Reading Allen Hatchers book (available online via this link) on Algebraic Topology, it states on page 3 that homotopy type defines an equivalence relation. The symmetry and reflexiveness are immediately seen, but the transitivity requires a little work. So my question is basically if this is the way to do it:
My attempt
Assume $X\simeq Y$ and $Y\simeq Z$. We must show that $X\simeq Z$. We have functions $$ \begin{align} X\overset{f_1}{\longrightarrow}&Y\overset{f_2}{\longrightarrow}Z\\ X\overset{g_1}{\longleftarrow}&Y\overset{g_2}{\longleftarrow}Z \end{align} $$ where $f_1g_1,g_1f_1,f_2g_2$ and $g_2f_2$ are homotopic to identities in the relevant spaces.

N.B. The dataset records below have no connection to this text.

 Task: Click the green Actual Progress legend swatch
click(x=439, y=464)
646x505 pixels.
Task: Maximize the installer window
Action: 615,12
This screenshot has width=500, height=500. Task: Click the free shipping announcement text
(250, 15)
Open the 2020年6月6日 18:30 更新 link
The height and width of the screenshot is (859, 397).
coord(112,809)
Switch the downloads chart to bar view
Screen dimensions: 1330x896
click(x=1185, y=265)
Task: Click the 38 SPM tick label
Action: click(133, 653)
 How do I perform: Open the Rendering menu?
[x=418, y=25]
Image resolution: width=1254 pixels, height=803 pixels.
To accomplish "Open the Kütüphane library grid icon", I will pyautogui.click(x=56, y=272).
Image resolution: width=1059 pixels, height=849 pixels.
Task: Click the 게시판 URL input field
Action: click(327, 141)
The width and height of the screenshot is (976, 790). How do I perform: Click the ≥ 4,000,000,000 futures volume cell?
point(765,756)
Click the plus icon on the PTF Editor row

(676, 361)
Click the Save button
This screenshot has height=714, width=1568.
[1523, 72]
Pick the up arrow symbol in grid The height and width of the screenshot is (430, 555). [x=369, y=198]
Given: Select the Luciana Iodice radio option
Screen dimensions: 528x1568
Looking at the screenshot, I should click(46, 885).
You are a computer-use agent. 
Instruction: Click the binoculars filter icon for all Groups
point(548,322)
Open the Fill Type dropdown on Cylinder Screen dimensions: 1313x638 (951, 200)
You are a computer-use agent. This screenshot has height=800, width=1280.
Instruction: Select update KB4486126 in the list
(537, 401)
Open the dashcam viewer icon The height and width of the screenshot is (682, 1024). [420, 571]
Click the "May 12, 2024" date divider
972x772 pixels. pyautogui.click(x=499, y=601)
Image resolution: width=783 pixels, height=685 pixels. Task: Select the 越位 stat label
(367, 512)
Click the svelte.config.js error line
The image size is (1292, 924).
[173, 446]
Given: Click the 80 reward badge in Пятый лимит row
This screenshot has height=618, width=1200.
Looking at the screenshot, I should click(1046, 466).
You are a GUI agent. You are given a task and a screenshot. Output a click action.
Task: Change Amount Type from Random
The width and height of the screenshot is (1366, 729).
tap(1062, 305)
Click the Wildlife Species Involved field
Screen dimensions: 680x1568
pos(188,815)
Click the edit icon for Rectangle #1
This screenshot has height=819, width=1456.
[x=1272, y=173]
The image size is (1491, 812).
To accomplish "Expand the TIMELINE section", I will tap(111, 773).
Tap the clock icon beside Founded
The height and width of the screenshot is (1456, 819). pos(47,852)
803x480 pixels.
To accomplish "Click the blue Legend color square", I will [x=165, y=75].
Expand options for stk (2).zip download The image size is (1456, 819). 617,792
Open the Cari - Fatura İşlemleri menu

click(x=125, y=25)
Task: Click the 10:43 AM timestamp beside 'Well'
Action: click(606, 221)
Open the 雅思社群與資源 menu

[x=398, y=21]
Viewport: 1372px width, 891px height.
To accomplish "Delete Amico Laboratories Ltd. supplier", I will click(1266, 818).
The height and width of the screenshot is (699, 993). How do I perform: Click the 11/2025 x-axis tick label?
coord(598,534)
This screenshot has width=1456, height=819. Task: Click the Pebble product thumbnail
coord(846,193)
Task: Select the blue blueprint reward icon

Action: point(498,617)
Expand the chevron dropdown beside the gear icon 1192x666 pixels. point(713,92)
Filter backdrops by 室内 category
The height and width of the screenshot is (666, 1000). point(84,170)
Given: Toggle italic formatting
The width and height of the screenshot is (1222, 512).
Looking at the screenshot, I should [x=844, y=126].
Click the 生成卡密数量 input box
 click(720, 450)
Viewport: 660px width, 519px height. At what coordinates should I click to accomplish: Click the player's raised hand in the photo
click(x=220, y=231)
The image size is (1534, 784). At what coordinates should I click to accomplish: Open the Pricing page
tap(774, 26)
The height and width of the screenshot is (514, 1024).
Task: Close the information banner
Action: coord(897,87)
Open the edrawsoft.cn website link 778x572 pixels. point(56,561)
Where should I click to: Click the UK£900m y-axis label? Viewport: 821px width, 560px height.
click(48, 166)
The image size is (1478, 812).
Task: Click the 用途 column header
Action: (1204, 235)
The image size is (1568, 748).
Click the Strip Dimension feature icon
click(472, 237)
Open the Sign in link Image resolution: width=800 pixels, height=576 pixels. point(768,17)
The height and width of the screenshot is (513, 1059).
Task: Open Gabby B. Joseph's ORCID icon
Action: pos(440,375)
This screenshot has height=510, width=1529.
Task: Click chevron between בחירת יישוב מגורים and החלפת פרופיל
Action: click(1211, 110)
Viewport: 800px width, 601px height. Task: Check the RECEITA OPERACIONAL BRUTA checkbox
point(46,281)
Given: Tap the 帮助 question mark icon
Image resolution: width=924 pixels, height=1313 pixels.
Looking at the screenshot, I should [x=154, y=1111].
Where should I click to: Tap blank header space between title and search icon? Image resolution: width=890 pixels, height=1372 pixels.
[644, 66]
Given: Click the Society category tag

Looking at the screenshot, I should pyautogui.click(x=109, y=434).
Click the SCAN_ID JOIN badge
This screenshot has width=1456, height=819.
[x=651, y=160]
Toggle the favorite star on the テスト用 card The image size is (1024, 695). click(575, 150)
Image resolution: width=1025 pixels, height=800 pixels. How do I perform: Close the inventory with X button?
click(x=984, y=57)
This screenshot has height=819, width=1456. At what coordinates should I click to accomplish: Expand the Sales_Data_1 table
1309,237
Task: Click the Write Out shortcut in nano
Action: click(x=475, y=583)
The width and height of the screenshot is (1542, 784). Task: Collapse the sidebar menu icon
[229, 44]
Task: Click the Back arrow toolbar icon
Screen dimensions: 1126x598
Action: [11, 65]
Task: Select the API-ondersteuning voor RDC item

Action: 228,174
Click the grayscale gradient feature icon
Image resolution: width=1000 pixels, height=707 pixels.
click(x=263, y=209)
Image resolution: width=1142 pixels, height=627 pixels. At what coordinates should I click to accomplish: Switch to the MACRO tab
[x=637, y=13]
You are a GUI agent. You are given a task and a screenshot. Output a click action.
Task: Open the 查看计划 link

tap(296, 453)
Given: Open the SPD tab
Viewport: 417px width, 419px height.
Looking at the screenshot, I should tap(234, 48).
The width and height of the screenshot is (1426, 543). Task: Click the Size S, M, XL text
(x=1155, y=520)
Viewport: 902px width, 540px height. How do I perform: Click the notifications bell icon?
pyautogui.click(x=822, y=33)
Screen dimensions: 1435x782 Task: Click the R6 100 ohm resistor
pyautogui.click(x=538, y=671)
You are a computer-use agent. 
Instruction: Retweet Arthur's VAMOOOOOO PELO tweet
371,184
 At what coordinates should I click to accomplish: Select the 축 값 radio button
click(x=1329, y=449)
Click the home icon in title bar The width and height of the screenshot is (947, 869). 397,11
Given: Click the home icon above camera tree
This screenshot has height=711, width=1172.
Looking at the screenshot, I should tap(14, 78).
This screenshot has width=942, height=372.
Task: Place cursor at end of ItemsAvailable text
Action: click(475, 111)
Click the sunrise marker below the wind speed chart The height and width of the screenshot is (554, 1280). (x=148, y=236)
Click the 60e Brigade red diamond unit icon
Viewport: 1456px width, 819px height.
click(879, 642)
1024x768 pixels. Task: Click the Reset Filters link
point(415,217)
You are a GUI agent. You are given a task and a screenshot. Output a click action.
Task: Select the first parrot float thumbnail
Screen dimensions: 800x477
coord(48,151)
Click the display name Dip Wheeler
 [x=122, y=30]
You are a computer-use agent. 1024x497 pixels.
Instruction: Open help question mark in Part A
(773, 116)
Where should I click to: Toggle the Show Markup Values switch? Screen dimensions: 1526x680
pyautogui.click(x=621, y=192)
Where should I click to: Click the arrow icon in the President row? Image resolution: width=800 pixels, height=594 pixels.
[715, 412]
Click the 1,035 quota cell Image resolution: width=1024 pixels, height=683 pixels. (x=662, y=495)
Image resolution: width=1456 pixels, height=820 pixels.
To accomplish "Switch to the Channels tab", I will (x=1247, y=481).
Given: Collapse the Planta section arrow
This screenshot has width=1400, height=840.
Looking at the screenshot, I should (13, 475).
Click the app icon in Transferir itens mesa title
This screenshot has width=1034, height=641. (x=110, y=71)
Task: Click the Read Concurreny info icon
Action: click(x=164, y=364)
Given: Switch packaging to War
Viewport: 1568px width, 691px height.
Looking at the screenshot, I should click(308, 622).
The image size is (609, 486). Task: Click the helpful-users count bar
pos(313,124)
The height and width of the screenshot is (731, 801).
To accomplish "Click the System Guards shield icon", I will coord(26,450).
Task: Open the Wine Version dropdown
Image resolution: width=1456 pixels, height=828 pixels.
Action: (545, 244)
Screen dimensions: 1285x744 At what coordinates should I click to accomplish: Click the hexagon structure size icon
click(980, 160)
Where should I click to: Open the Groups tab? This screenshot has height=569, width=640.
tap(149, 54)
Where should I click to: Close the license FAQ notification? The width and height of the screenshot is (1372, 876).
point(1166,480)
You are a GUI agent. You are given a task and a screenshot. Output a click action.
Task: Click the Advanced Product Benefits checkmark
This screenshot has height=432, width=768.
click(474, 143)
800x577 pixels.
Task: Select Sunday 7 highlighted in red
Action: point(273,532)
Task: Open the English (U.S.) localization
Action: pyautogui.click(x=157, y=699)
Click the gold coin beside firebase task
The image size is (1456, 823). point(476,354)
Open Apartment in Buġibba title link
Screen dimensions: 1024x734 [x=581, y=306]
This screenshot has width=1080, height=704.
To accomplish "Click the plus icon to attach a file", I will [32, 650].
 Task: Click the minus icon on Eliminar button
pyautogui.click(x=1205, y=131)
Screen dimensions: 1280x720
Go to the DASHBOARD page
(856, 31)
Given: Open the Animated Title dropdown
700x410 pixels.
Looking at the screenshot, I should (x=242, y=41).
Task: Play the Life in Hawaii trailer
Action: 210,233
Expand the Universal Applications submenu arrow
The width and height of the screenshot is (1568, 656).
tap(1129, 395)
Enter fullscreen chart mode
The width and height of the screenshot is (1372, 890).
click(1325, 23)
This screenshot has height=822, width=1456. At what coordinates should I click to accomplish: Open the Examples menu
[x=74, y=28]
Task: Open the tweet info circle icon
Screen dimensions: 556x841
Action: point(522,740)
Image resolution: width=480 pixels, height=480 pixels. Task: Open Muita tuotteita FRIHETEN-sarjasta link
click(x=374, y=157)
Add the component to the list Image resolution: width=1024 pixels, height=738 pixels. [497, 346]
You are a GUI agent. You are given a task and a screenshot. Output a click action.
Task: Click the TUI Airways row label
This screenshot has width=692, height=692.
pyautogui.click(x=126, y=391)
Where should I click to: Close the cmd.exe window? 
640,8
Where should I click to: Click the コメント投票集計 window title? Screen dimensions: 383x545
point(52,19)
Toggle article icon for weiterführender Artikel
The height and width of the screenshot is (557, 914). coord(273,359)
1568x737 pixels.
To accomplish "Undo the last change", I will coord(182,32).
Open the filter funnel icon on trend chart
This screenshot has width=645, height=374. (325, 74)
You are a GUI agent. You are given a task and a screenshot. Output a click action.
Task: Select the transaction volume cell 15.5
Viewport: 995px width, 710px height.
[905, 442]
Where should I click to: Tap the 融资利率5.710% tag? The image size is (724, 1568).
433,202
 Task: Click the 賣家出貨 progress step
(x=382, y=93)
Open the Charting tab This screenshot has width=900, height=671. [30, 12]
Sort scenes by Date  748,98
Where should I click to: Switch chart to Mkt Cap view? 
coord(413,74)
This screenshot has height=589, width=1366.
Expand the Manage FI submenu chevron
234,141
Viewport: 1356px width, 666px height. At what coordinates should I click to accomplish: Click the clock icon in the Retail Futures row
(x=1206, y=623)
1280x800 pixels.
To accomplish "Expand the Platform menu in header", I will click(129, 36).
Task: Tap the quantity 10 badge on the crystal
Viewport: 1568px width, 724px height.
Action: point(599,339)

I claim that $f=f_2f_1$ and $g=g_1g_2$ are homotopy equivalence maps for $X\simeq Z$. To see this consider: $$ H(z,t)= \begin{cases} f_2\circ H_1(y,2t)\circ g_2,&\mbox{ for }t\in[0,0.5]\\ \quad\\ \quad\\ H_2(z,2t-1),&\mbox{ for }t\in[0.5,1] \end{cases} $$ where $H_1$ is a homotopy of $f_1g_1$ and $\mathbb{1}_Y$ whereas $H_2$ is a homotopy of $f_2g_2$ and $\mathbb{1}_Z$. Then $H(z,0)=fg$ and $H(z,1)=z$ so that $H$ is a homotopy of $fg$ and $\mathbb{1}_Z$. Of course one should check that $H$ depends continuously on $t$ especially for $t=0.5$ where $H(z,0.5)=f_2g_2$ by both definitions which will make that condition hold.
By very similar arguments it can be established that $gf\simeq\mathbb{1}_X$ and we are done.
Does this make sense and is it the way it is supposed to be carried out?
This is how it is supposed to be done, yes. You have to go from $0$ to $1$, and by going through the first mapping at twice the speed then going through the second mapping at twice the speed you get the proper speed for the whole composition of maps. (that way you spend half the total time on each)